La literatura afirma que no existen grandes diferencias en el acúmulo de placa entre los retenedores multifilares y los retenedores redondos, aunque sí es un poco mayor en las superficies distales y mesiales de los dientes anteroinferiores con el retenedor multifilar. Además ambos retenedores no producen descalcificaciones en las superficies linguales de los dientes. La principal diferencia hallada entre ambos es el índice de irregularidad de Little, que es considerablemente mayor con el uso de retenedores redondos.
Duración del Uso de los Retenedores
Generalmente, aconsejamos a nuestros pacientes utilizar los retenedores de manera permanente para evitar movimientos indeseados. En el caso de los Essix, el tiempo de uso va disminuyendo a medida que pasan los meses. A pesar de estas consideraciones generales, la decisión definitiva sobre cuánto tiempo deben usarse los retenedores le corresponde al ortodoncista.
El tiempo de uso de los retenedores Essix debe ser determinado por el ortodoncista, en función de las necesidades individuales de cada paciente. Una de las indicaciones más habituales es usar el Essix todo el día durante el primer mes, excepto para comer y cepillar los dientes.

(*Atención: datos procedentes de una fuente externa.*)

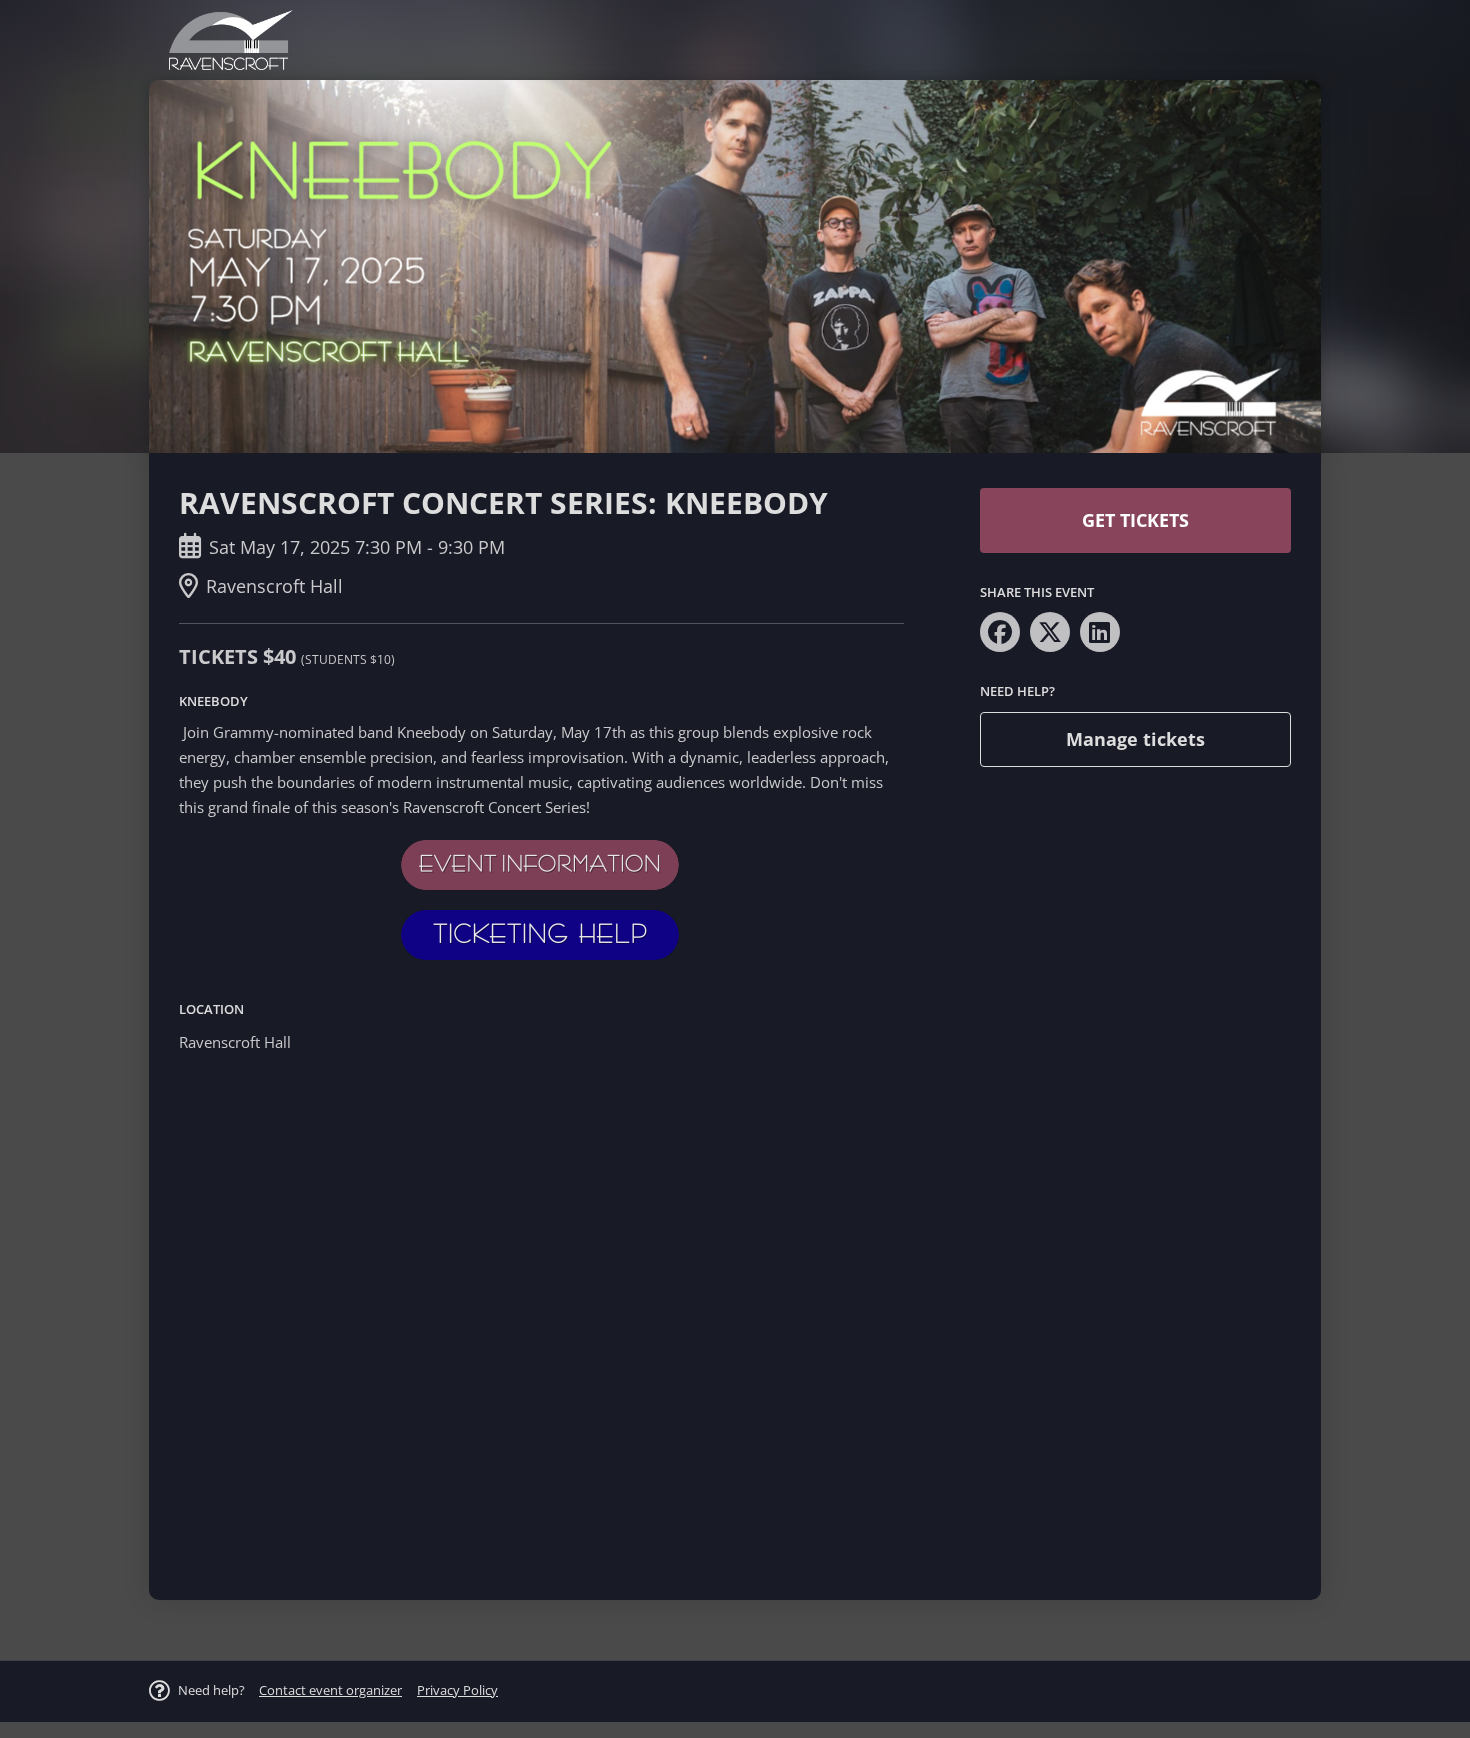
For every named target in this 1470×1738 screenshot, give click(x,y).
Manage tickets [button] (1135, 739)
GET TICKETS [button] (1135, 520)
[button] (330, 1690)
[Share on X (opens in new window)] (1050, 632)
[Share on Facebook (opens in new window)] (1000, 632)
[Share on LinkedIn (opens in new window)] (1100, 632)
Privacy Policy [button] (457, 1690)
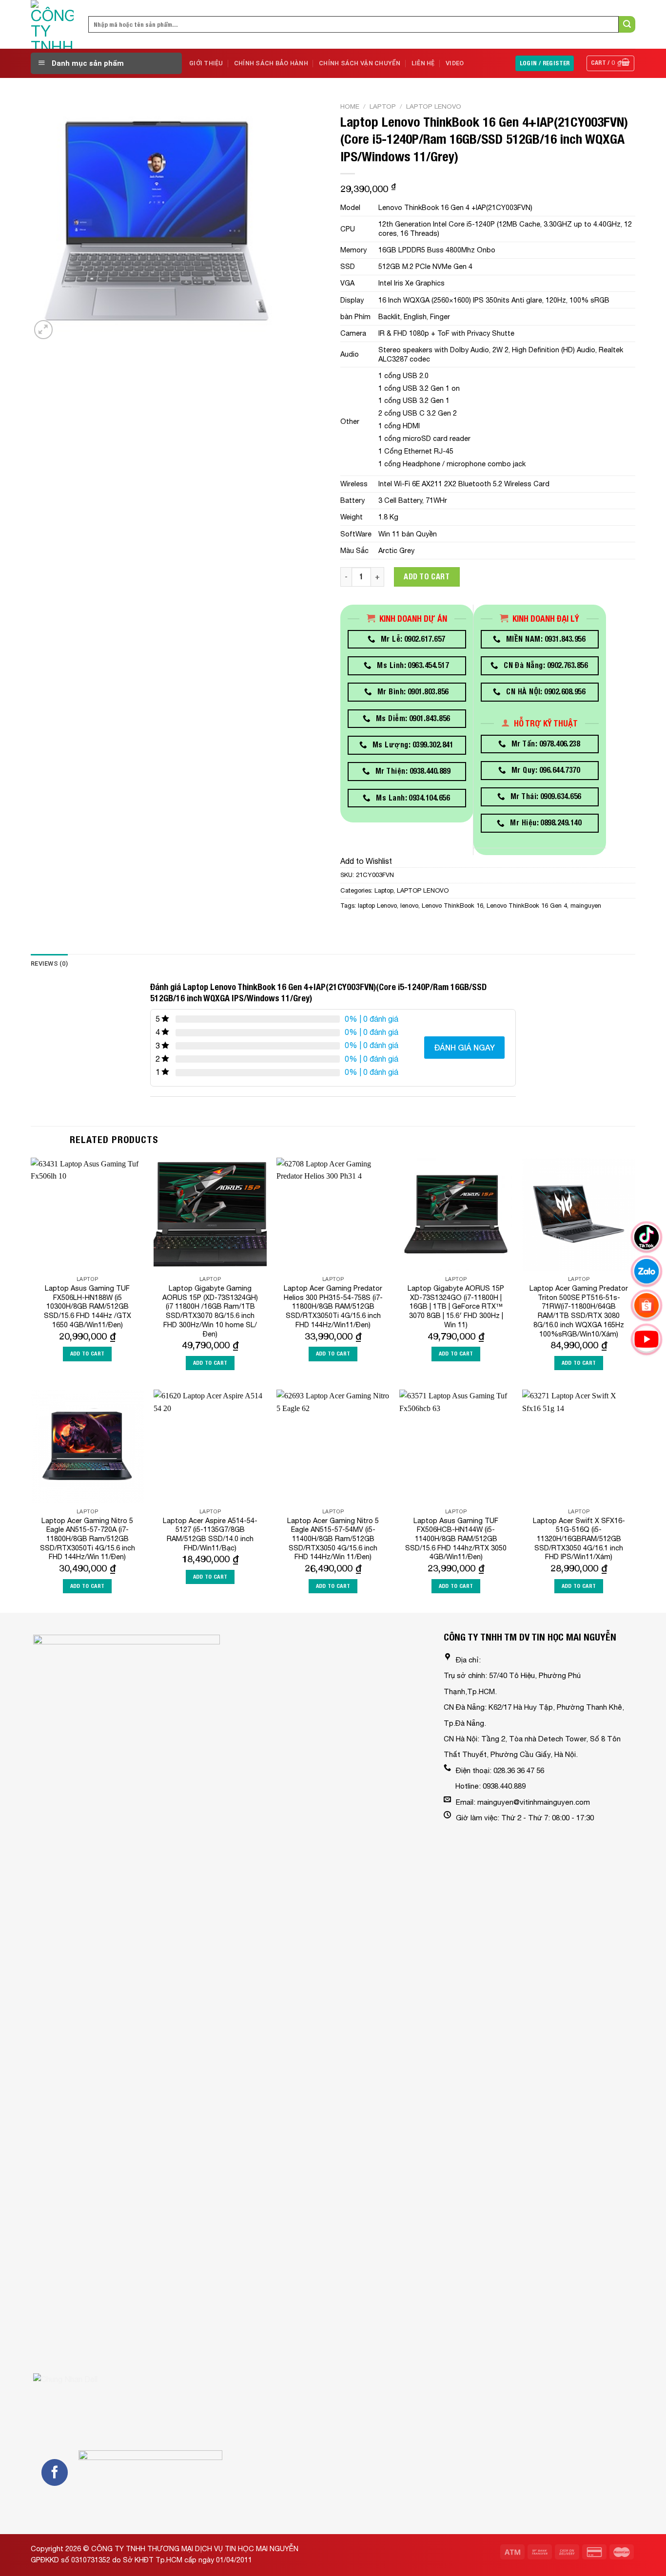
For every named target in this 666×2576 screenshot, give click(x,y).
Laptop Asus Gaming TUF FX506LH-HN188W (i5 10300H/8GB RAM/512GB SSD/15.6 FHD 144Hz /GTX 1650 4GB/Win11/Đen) (87, 1306)
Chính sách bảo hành (271, 63)
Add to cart (427, 576)
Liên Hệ (423, 63)
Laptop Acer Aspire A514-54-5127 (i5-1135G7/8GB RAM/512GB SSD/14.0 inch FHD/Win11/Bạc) (210, 1534)
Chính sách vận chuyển (359, 63)
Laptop (383, 106)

Si bien el número de horas de uso puede disminuir con el paso del tiempo, muchos ortodoncistas recomiendan utilizar los Essix cada noche de manera indefinida, durante toda la vida. Aunque este plazo puede generar cierta sorpresa inicial, lo cierto es que los retenedores Essix son muy cómodos, no molestan y no interfieren en el sueño.
Consideraciones Finales
Ante los múltiples sistemas mecánicos para retener un tratamiento ortodóncico que ofrece la literatura, cada ortodoncista debe valorar cada caso independientemente y planificar la retención más adecuada desde el comienzo del tratamiento. En principio, los retenedores fijos parecen ser más adecuados que los removibles para mantener los resultados oclusales obtenidos, son más estéticos y no requieren la colaboración del paciente. A pesar de sus inconvenientes, están indicados siempre que el paciente tenga una higiene adecuada. Los retenedores removibles tipo Hawley están indicados fundamentalmente para la arcada superior ante compromiso transversal, en aquellos casos en que se ha realizado expansión de la arcada.

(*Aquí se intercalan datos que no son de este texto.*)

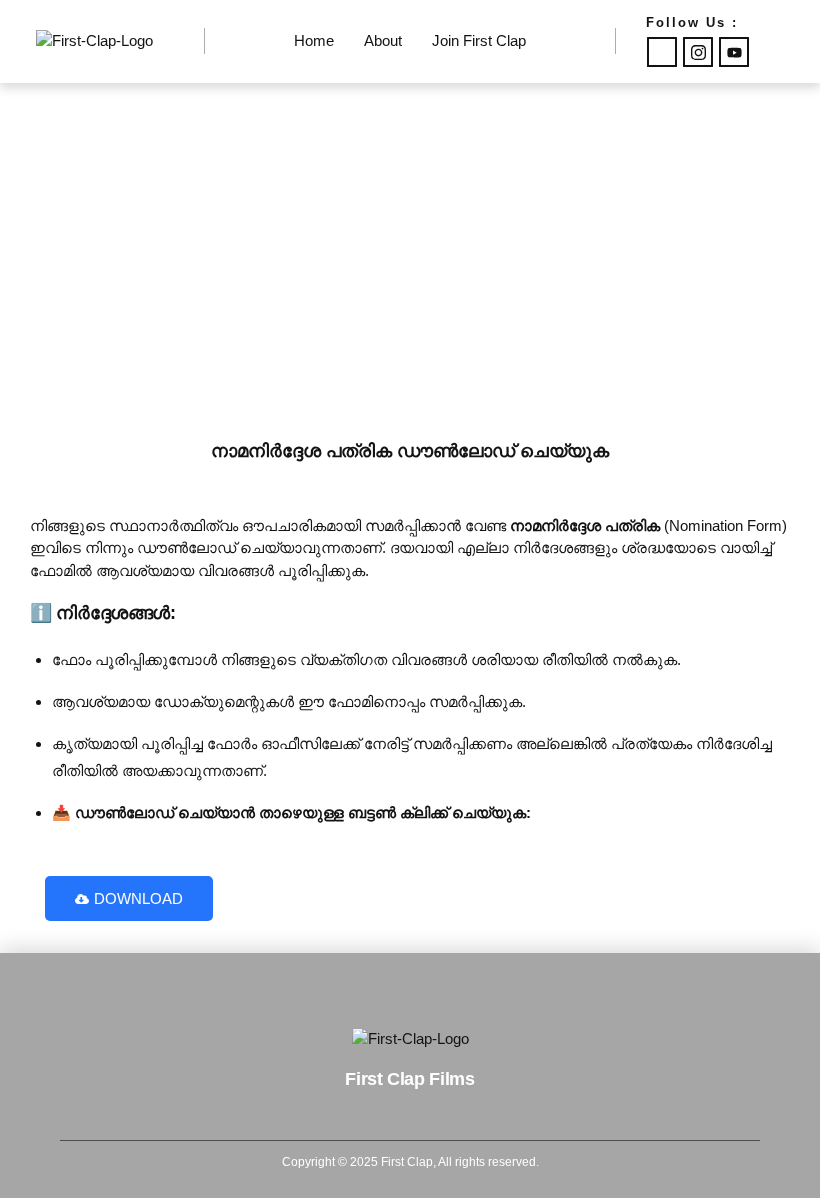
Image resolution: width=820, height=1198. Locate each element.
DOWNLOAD (138, 898)
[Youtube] (734, 52)
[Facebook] (662, 52)
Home (314, 40)
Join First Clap (479, 40)
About (383, 40)
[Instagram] (698, 52)
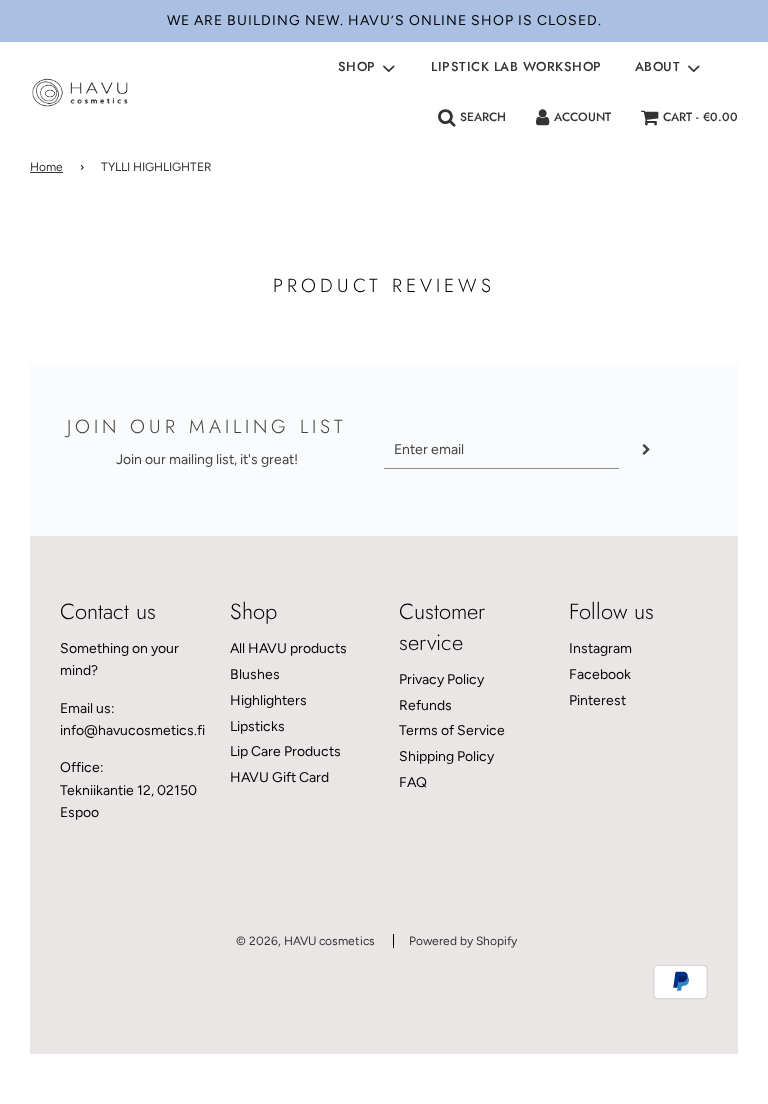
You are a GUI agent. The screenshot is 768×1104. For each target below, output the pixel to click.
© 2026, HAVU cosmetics (305, 941)
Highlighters (268, 700)
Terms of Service (452, 730)
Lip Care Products (285, 751)
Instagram (600, 648)
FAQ (413, 782)
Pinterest (597, 700)
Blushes (255, 674)
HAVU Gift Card (279, 777)
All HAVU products (288, 648)
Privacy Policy (441, 679)
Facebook (600, 674)
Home (46, 167)
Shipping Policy (446, 756)
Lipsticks (257, 726)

Para el uso de este tipo de aparatos dentales, lo más recomendable es que tu dentista te haga un examen personalizado con el que evalúe el que mejor te conviene y seguir sus consejos para cuidar los retenedores dentales. Si acabas de terminar un tratamiento de ortodoncia o estás pensando en ello, es importante que sepas qué son los retenedores dentales y por qué son fundamentales para mantener tu sonrisa alineada.
Como ves, el hecho de llevar retenedores y ser cuidadosos con su uso te permite llevar una vida completamente normal. Puedes comer prácticamente lo que quieras teniendo ciertas precauciones y retirando los removibles antes y tampoco molestan ni duelen. Es posible que al principio sientas una sensación extraña al llevarlos, pero con el paso de los días irá desapareciendo.